Assessing LLMs Suitability for Knowledge Graph Completion
Vasile Ionut Remus Iga, Gheorghe Cosmin Silaghi
TL;DR
This work evaluates the suitability of Large Language Models for Knowledge Graph Completion in static knowledge graphs embedded within Task-Oriented Dialogue systems. It compares Mixtral-8x7b-Instruct-v0.1, GPT-3.5-Turbo-0125, and GPT-4o using TELeR-based prompting across Zero- and One-Shot settings on two domain-tailored datasets, with both strict and flexible evaluation metrics. The contributions include two personalized KGC datasets, a structured prompting framework, and a flexible post-processing metric scheme, revealing that GPT-4o is the most reliable across settings while Mixtral struggles with strict formats. The findings inform practical integration of KG completion in ontology-enhanced TOD systems and point toward retrieval-augmented generation and careful prompting as promising directions for robust, cost-aware deployment.
Abstract
Recent work has shown the capability of Large Language Models (LLMs) to solve tasks related to Knowledge Graphs, such as Knowledge Graph Completion, even in Zero- or Few-Shot paradigms.
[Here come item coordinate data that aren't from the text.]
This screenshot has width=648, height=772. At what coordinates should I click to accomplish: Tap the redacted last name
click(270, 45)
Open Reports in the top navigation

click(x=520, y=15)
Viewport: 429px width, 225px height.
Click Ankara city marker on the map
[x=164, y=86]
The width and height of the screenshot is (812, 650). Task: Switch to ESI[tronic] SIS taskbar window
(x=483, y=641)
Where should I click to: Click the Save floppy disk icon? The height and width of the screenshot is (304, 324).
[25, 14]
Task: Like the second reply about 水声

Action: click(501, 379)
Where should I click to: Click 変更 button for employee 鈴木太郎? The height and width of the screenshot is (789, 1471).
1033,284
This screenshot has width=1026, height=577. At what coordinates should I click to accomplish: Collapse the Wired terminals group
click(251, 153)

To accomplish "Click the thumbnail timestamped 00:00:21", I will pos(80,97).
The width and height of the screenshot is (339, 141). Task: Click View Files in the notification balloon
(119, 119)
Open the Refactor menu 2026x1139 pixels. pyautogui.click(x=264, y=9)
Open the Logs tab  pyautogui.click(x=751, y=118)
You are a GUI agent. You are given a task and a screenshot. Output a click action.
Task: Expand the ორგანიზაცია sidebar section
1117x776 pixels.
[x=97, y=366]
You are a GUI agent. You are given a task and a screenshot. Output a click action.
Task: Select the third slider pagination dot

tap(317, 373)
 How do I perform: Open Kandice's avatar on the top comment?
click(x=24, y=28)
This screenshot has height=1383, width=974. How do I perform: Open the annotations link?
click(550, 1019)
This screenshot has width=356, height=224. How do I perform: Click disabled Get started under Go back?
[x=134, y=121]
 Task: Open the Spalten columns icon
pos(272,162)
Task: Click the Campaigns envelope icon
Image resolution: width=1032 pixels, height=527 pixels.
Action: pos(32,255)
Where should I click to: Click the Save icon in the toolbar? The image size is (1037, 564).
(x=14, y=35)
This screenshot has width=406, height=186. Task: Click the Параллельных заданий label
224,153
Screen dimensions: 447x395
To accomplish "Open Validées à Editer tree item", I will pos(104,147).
However, they are known to hallucinate answers, or output results in a non-deterministic manner, thus leading to wrongly reasoned responses, even if they satisfy the user's demands. To highlight opportunities and challenges in knowledge graphs-related tasks, we experiment with three distinguished LLMs, namely Mixtral-8x7b-Instruct-v0.1, GPT-3.5-Turbo-0125 and GPT-4o, on Knowledge Graph Completion for static knowledge graphs, using prompts constructed following the TELeR taxonomy, in Zero- and One-Shot contexts, on a Task-Oriented Dialogue system use case. When evaluated using both strict and flexible metrics measurement manners, our results show that LLMs could be fit for such a task if prompts encapsulate sufficient information and relevant examples.